West European Absurd (see Brecht, Beckett &
Ionesco): Though the absurd drama of the 20th century - anti
drama as Martin Esslin named it - sprang of existentialism, the
tensions are not the heroic pessimism of Camus's vision, the
existence of humans menaced by the unavoidability of death is not
tragically hopeless, but comic, building a counterpoint in a
theater of derision consisting of grotesque relationships that
are not connected with any particular place or time.
East European Absurd (see Orkeny, Mrozek & Hrabal)
differs from the Western one: it doesn't lose social interest, it
focuses on the relationship between power and individual, on the
aggression and the servitude of people living in a historic and
social context.
Istvan Orkeny (1912-1979) is one of the most popular
Hungarian writers of 20th century. His grotesque never builds up
in cosmic situations ignoring space and time. The place is always
Hungary, the characters are individualized Hungarian typologies,
the situations condense grotesque conflicts of the Hungarian
society before, during and after second World War.
His first volume of short stories, "Ocean Dance",
appeared in 1941. During the war while serving on the Russian
Front Orkeny was taken prisoner and sent to a camp near Moscow.
Here he wrote the play "Voronej", the sociography of
"People of the Camps" and a series of biographical
pieces, "Those Who Remember". After the war, Orkeny s
writing appeared in quick succession. His use of the absurd &
grotesque tools brought him fame especially with his plays
"Cat's Play", "Pisti In the Blood Bath",
"The Toth Family" and the collection of miniatures One
Minute Short Short Stories that capture the denial of the
didactic, overwritten, over explanatory tradition. They simply
raise questions to which the response is let to the reader s
imagination. A unique, bizarre, clear-cut picture comes to life
in a second of a lightning flash. Man, even if steady on his
feet, risks to fall on his belly in the moment he steps once
more, says Orkeny. The grotesque becomes the realization of the
unreal. In front of us stands an imaginary hypothesis governed by
laws equally harsh with those of the real world, but maybe
manifested in a reversed way.
According to Andrew Reiner "Orkeny's little stories laugh
at the absurdities (and also at the horrors) of the world in a
genial and oblique way. There is a wry elusiveness, a cunning
capacity to say shocking things with disarming innocence, which
is one of the hallmarks of a master of the art of survival.
Here is a world of gossip and innuendo, a city where petty
bureaucrats have always strutted in the confidence of their
power, yet each had, their particular price. A depressing world
certainly, but also one with a curious exhilaration thanks to its
inhabitants that had to survive as best they could: by evolving a
tongue-in-cheek cynical skepticism and an ability to find a way
around "Keep Out!" signs, by learning constant
vigilance, trusting few and confiding in none.

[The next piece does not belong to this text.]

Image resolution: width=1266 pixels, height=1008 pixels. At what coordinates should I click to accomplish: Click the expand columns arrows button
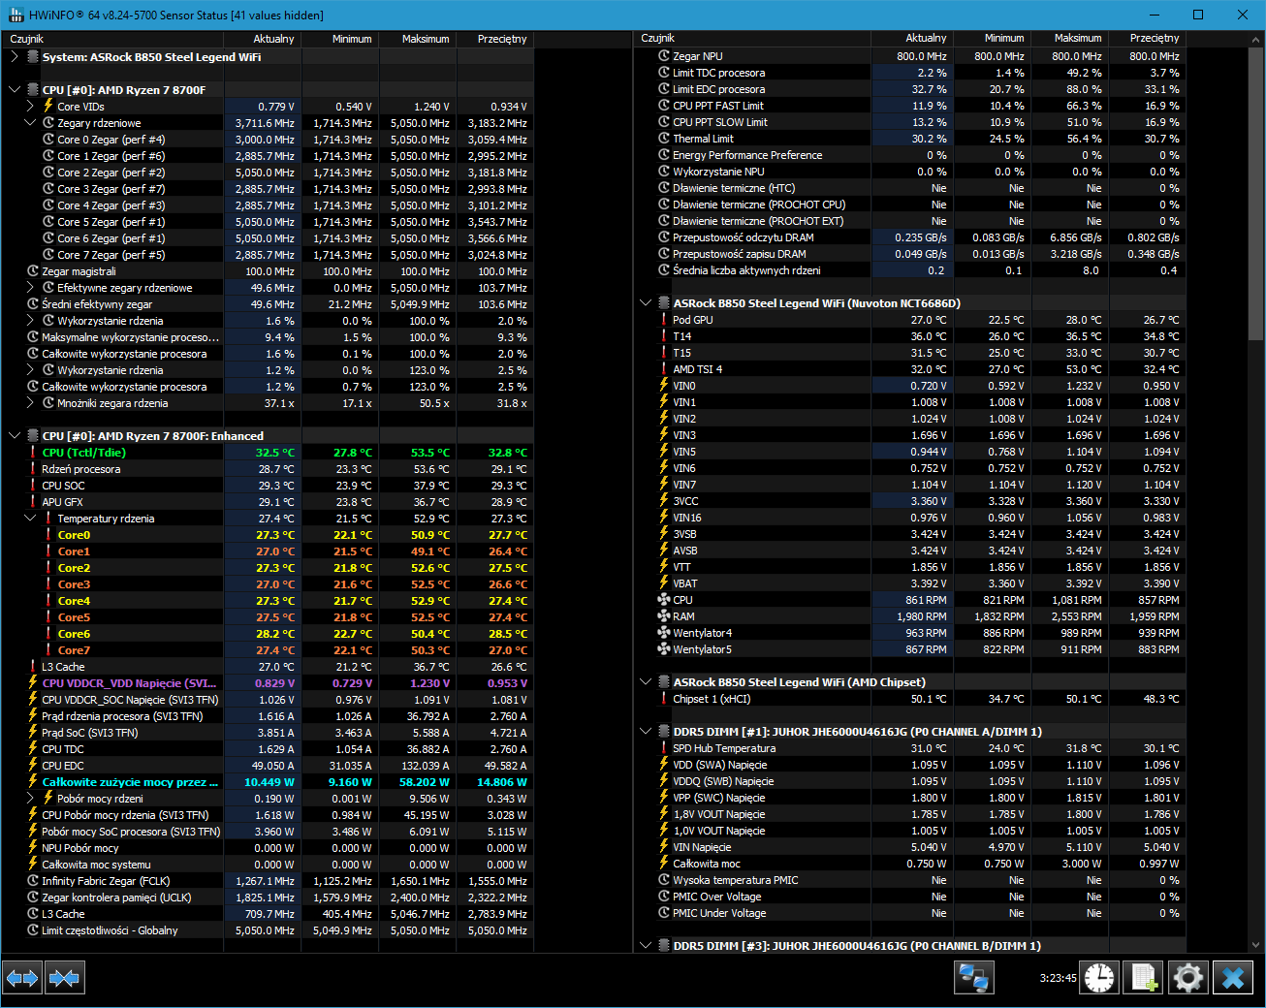[x=22, y=978]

Though they contain nothing of the heroic or the grandiose,
these stories are nevertheless a testimony to resilience, to an
ability to laugh even at those times when it would be expected/
easier/ safer to cry.
Supremely deft, witty and poignant, they sparkle with the
absurd and the inexplicable which Orkeny discovered gliding
beneath the surface of everyday.
Orkeny's ars poetica is: the last and only human hope is
action that is to say in his work even in impossible and hopeless
situations transpires the belief in human action.